Court Opinion

ID: 5449317
Source: CourtListenerOpinion
Date Created: 2022-01-08 18:16:34.578813+00
Date Added: 2024-06-11T08:32:19.409003
License: Public Domain

BRITT, C.
This action concerns the boundary between adjoining tracts of agricultural lands. The quantity of land in dispute seems to he less than the tenth part of an acre. Plaintiff derives title through one A. W. Thaxter, now deceased; defendants’ land was formerly the property of one John Willey. The court found in substance that in the year 1881 said A. W. Thaxter and John Willey, in order to determine a dispute and uncertainty between them respecting the common boundary of said lands, fixed and agreed by parol upon certain lines as and for such boundary, and that they and their successors in interest *594thereafter claimed and occupied their respective tracts up to the lines as so established during a period of nearly fifteen years, and until a time shortly before the commencement of this action, when the plaintiff repudiated the same.

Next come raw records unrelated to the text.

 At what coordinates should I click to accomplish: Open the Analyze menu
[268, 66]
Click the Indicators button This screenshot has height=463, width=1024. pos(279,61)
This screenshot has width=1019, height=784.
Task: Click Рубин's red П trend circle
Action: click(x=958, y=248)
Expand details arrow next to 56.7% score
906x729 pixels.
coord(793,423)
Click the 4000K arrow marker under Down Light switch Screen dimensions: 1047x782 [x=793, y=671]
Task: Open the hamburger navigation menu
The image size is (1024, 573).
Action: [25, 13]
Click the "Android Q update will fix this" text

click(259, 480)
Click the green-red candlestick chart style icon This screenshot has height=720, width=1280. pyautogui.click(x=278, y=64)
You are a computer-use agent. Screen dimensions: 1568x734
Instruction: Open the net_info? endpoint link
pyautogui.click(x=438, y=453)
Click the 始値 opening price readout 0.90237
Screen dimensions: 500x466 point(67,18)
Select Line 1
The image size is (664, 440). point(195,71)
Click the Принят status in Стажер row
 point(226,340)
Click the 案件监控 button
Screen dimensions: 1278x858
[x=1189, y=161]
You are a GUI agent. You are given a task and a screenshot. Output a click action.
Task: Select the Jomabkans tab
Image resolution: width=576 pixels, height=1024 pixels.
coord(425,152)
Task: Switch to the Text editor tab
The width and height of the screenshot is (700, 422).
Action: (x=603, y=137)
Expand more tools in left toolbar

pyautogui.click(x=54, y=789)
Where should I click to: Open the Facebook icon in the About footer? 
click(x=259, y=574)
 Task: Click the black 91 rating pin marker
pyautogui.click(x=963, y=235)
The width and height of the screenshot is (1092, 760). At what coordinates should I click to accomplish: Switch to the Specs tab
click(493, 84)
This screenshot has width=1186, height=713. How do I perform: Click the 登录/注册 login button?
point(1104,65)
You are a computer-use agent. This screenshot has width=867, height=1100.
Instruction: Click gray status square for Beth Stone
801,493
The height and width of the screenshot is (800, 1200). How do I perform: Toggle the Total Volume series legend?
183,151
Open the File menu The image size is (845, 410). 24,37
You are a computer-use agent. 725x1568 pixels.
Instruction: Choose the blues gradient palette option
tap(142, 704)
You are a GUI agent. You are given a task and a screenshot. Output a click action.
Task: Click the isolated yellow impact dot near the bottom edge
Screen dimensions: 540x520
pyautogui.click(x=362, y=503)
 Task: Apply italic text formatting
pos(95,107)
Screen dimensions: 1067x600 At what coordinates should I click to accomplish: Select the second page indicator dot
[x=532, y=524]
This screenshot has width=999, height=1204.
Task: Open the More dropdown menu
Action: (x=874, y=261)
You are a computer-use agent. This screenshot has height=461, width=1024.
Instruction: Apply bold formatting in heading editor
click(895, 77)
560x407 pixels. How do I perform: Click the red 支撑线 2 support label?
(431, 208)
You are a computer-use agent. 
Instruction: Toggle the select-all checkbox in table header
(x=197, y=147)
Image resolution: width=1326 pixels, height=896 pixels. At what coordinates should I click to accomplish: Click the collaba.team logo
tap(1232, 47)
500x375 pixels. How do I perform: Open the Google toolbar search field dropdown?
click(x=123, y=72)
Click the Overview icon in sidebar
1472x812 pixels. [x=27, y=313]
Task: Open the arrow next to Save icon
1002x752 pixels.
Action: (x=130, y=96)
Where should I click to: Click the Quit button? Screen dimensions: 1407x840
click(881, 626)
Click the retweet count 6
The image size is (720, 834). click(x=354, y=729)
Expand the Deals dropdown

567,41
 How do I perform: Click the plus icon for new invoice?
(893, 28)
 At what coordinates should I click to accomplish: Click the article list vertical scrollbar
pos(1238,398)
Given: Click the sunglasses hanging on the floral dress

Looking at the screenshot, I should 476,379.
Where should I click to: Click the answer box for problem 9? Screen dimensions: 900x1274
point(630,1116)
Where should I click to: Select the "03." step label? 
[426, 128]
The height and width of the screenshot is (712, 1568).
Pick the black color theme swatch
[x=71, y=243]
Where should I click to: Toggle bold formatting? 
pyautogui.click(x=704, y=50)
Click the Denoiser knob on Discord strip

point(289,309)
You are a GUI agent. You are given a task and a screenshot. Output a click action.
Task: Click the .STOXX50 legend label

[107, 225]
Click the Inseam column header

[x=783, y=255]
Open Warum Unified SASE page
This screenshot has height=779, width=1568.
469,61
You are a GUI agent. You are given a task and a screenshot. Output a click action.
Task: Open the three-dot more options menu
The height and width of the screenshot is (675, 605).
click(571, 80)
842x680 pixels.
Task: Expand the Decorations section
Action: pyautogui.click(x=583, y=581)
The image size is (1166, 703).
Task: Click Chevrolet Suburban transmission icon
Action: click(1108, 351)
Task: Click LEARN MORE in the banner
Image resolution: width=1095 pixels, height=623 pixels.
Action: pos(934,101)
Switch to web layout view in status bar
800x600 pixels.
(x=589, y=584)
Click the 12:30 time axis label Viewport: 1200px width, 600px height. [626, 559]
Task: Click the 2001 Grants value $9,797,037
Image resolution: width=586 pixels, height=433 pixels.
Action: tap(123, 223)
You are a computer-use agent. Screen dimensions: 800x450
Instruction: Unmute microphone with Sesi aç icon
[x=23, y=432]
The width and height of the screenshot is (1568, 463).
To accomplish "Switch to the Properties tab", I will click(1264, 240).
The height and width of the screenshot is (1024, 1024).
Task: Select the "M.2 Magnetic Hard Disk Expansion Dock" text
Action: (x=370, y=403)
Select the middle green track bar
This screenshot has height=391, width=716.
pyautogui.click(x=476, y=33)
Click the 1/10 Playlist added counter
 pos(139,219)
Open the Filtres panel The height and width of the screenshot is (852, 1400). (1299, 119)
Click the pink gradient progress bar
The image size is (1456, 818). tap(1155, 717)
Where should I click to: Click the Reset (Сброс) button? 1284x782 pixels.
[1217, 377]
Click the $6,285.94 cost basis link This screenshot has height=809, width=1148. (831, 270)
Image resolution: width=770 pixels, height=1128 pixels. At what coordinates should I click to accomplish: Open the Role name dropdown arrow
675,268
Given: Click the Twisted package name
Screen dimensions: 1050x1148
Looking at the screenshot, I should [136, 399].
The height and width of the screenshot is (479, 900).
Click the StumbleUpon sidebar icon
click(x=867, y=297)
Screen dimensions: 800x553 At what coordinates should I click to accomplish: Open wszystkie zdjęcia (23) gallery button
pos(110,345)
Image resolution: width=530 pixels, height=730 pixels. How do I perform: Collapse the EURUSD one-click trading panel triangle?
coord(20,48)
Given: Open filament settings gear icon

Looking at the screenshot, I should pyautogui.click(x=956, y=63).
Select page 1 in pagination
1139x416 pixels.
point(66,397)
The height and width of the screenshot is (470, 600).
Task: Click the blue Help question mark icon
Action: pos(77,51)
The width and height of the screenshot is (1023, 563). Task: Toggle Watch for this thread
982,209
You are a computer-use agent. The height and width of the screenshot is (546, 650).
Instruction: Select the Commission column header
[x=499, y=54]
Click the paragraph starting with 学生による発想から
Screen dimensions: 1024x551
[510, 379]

Defendants abide by such agreed boundary, and judgment was in their favor.
On appeal, the plaintiff argues that the evidence did not justify said findings. The finding of a dispute between said former owners was perhaps scarcely sustained by the evidence, but it is immaterial; there was uncertainty as to the location of the boundary, and this was sufficient foundation for their agreement. (Helm v. Wilson, 76 Cal. 485.) Less conflict appears in the evidence regarding said agreement and the subsequent occupancy conforming thereto than is common in such cases, and the finding was in accord with the preponderance of the same. The judgment following thereon was right. (Cavanaugh v. Jackson, 91 Cal. 580.)
It is said that the court erred in excluding evidence of subsequent declarations of said A. W. Thaxter to the effect that the location of the boundary was provisional and subject to future correction; these declarations were not against interest and were not shown to have been uttered in the presence of defendants or of their predecessor in title; they were properly excluded from consideration. (See Code Civ. Proc., secs. 1849, 1853.) The judgment and order denying a new trial should be affirmed.
Haynes, C., and Chipman, C., concurred.
For the reasons given in the foregoing opinion the judgment and order denying a new trial are affirmed.
Harrison, J., Garoutte, J., Van Fleet, J.